The actual value of a population property, such as the population mean, (mu).

Statistic

A calculated value that can be used to estimate the parameter of interest.

Central Tendency

The value around which observations tend to cluster.

Mode

Another way to describe central tendency of a categorical variable. The most common value. Can be used in a frequency distributio

Proportion

The number of cases of interest divided by the sample size.

Median

The value that has an equal number of items above and below it. The very middle. Useful for ordinal data and measurements.

Mean

An arithmetic average of a set of measurements and is typically taken from a sample to estimate the true population mean. Good for symmetrical, bell-shaped distributions.

Weighted Mean

An average of a set of data arranged in a frequency distribution.

Outliers

Rare observations in the tail of the distribution.

Percentiles

Divide up an ordered array into 100 equal slices.

Quartiles

The 25th, 50th, and 75th percentiles.

First Quartile

Divides the bottom quarter from the top three quarters and is the same as the 25th percentile.

Second Quartile

Divides the the bottom two quarters from the top two quarters.

Third Quartile

Divides the top quarter from the bottom three quarters.

5 Number Summary

Minimum, Q1, Median, Q3, Maximum

Range

The difference between the largest and smallest items in a sample.
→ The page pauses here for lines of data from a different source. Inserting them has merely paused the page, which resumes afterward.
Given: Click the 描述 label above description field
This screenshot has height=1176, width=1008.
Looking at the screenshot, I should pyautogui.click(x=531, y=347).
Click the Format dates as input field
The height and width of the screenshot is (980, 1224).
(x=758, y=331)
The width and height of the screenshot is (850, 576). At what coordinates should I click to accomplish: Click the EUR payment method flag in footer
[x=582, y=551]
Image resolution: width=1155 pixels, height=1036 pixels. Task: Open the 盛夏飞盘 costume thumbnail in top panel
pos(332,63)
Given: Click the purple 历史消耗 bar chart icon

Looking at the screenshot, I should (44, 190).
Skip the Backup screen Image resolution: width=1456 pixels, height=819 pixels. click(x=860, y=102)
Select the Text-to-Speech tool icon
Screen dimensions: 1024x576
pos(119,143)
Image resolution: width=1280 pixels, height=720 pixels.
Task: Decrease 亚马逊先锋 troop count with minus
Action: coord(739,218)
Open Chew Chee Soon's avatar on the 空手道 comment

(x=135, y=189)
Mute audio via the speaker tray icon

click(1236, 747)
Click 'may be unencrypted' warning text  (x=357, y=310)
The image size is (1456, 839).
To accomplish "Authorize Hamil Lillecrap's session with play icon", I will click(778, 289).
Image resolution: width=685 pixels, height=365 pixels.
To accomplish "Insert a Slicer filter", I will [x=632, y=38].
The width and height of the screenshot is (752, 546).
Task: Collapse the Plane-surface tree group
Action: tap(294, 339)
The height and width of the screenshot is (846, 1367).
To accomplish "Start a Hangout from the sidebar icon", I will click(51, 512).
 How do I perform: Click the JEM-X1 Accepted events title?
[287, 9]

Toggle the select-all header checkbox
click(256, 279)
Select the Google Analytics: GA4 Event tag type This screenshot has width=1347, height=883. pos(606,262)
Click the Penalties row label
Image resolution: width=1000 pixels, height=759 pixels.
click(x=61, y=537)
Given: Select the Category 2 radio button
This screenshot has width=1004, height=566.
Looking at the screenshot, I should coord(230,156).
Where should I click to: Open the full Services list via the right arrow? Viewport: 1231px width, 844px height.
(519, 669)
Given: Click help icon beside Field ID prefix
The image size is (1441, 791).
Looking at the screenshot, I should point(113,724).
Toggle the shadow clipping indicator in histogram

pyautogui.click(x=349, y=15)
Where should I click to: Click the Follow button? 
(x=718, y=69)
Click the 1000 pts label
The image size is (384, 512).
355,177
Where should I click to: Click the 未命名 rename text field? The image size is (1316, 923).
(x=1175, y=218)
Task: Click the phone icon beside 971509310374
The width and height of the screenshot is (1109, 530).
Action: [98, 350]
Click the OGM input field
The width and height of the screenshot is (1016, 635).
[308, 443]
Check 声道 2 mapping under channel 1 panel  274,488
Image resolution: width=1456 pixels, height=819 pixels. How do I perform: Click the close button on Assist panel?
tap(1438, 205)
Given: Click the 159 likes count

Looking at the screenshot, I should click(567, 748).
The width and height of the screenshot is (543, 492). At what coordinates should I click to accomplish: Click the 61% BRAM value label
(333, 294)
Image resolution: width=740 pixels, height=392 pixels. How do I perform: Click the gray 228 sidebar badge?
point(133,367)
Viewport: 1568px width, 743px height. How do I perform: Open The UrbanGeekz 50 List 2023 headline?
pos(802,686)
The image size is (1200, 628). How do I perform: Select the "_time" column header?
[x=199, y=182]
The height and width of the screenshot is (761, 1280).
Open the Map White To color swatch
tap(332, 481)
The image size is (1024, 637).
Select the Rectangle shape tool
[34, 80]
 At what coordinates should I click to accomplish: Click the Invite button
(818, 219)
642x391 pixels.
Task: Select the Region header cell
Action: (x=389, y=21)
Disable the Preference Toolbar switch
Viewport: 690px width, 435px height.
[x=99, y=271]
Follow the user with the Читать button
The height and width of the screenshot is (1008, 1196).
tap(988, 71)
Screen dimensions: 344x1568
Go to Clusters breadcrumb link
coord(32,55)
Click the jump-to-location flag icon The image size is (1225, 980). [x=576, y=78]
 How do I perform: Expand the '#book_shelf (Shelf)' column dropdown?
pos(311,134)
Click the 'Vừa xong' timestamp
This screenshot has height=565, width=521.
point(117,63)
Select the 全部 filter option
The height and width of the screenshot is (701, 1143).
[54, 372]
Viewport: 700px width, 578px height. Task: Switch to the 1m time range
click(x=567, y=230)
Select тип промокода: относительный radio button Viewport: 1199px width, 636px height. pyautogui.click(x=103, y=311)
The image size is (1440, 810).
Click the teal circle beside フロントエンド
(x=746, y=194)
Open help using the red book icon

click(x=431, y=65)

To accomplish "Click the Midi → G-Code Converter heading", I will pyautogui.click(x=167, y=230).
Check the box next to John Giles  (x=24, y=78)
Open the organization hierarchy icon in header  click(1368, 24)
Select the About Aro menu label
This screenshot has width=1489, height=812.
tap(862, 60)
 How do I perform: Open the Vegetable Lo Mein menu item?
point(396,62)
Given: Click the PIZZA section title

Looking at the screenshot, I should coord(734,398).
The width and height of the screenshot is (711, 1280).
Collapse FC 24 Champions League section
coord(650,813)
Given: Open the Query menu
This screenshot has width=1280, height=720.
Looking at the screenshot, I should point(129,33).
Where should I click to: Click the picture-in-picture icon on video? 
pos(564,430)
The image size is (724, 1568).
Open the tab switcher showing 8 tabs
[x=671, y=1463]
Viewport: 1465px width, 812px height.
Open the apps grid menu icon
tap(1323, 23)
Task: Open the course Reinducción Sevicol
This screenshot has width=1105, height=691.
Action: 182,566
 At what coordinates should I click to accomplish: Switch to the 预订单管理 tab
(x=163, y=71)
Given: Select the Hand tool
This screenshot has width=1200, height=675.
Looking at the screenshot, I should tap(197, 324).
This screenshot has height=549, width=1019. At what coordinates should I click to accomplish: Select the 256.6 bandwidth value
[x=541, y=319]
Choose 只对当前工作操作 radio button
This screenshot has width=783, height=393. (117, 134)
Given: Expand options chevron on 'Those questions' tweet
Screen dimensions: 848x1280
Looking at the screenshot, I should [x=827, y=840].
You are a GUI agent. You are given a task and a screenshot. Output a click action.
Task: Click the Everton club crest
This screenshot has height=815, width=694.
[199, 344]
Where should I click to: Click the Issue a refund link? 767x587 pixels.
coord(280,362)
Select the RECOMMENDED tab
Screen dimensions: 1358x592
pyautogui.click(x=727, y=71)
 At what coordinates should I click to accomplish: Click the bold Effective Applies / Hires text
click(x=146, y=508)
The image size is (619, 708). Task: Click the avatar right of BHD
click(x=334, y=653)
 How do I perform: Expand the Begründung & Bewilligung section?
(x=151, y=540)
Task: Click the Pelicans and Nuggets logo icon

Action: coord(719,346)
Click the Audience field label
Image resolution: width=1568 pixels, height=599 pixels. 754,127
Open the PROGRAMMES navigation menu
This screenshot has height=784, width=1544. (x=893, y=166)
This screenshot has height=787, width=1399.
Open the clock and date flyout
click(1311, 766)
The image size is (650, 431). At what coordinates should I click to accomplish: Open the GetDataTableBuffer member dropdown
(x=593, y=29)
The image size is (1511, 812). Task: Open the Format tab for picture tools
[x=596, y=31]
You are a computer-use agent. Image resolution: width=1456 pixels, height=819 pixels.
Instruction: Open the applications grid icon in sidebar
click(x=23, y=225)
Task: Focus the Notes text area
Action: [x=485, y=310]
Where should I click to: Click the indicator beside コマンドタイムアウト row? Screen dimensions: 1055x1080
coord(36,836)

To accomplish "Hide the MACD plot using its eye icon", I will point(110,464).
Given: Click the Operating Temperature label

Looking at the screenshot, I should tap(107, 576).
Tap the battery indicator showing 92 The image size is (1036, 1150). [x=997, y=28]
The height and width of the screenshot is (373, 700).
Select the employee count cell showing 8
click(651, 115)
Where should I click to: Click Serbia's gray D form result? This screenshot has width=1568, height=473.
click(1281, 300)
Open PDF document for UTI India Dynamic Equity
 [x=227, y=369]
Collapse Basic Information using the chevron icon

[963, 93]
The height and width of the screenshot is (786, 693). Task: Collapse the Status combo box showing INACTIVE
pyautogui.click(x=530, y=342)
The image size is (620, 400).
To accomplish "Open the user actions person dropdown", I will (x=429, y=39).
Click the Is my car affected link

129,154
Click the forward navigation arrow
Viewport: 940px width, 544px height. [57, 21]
Expressed in the same units as the original measurement.

Interquartile Range

The difference between the third and first quartiles, representing the spread of the middle 50% of the values in a dataset.

Box-Whisker Plot

Illustrates the locations of the median, interquartile range, the 10th and 90th percentiles, and outliers.

Standard Deviation

A measure of the average amount by which each observation differs from the mean. Good for symmetrical, bell-shaped distributions.

Sum of Squares

When the squared deviates are summed together. The sum of squares is obtained by squaring the difference between each observation and the mean of all of the observations, and then summing the squared differences.

Variance (s²)

If the sum of squares is divided by the number of observations minus one. Represents the average of the squared deviations in the sample.

Coefficient of Variation

Standardizing standard deviation relative to the mean.